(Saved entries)
────

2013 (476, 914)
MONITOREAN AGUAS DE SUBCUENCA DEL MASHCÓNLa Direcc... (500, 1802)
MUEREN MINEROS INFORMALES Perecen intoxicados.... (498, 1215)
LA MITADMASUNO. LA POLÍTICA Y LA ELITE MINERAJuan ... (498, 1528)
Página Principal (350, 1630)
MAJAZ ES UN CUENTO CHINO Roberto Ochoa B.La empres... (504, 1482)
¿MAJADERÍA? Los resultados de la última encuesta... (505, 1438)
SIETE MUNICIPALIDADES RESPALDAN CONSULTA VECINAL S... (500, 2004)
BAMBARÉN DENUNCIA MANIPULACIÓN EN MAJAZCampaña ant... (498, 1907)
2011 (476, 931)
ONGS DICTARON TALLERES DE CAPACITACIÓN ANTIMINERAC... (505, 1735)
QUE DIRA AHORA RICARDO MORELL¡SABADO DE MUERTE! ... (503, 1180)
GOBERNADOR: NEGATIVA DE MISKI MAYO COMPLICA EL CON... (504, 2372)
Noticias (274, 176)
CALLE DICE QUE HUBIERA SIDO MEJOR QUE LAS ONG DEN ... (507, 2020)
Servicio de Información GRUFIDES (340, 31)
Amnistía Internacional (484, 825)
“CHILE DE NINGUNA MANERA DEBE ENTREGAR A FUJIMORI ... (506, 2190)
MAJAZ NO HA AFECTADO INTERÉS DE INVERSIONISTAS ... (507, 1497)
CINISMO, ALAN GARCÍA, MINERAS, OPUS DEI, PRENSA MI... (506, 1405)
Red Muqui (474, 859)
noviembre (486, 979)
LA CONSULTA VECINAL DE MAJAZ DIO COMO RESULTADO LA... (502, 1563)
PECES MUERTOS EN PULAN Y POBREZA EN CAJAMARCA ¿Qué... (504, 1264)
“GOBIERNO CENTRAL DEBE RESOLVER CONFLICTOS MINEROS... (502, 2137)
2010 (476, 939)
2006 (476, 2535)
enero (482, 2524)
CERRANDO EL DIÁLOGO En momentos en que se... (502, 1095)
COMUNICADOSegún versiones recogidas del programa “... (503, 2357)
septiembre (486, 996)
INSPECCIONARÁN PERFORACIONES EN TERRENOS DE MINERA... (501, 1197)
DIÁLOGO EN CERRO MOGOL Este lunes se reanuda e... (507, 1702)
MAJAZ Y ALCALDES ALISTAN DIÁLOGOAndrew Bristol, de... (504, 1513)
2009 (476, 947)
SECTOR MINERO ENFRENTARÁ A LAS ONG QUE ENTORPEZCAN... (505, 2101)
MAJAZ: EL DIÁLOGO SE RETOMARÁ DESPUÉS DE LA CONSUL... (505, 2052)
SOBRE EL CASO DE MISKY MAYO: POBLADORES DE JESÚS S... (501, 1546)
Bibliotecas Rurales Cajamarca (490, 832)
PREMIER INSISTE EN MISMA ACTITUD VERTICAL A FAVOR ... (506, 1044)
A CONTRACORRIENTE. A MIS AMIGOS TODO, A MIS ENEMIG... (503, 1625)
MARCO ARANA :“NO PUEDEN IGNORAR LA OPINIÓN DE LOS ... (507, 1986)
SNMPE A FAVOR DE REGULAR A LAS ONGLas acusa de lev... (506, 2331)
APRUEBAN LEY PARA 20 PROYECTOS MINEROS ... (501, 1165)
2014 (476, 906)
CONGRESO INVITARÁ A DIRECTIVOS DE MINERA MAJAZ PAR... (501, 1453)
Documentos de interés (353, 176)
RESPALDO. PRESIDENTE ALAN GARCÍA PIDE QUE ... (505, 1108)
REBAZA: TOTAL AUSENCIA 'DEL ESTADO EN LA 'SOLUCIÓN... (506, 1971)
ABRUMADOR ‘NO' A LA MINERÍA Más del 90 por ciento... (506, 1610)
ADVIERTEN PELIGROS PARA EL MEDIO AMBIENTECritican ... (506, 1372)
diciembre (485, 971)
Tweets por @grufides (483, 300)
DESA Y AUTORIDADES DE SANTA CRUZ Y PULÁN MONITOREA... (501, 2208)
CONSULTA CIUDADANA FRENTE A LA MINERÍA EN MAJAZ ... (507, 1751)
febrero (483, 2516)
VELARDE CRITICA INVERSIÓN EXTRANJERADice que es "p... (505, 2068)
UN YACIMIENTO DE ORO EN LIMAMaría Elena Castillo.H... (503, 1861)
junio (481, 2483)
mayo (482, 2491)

────

Brief – Please report only the count of lines in the entries above where the word "PARA" appears.

Response area – 2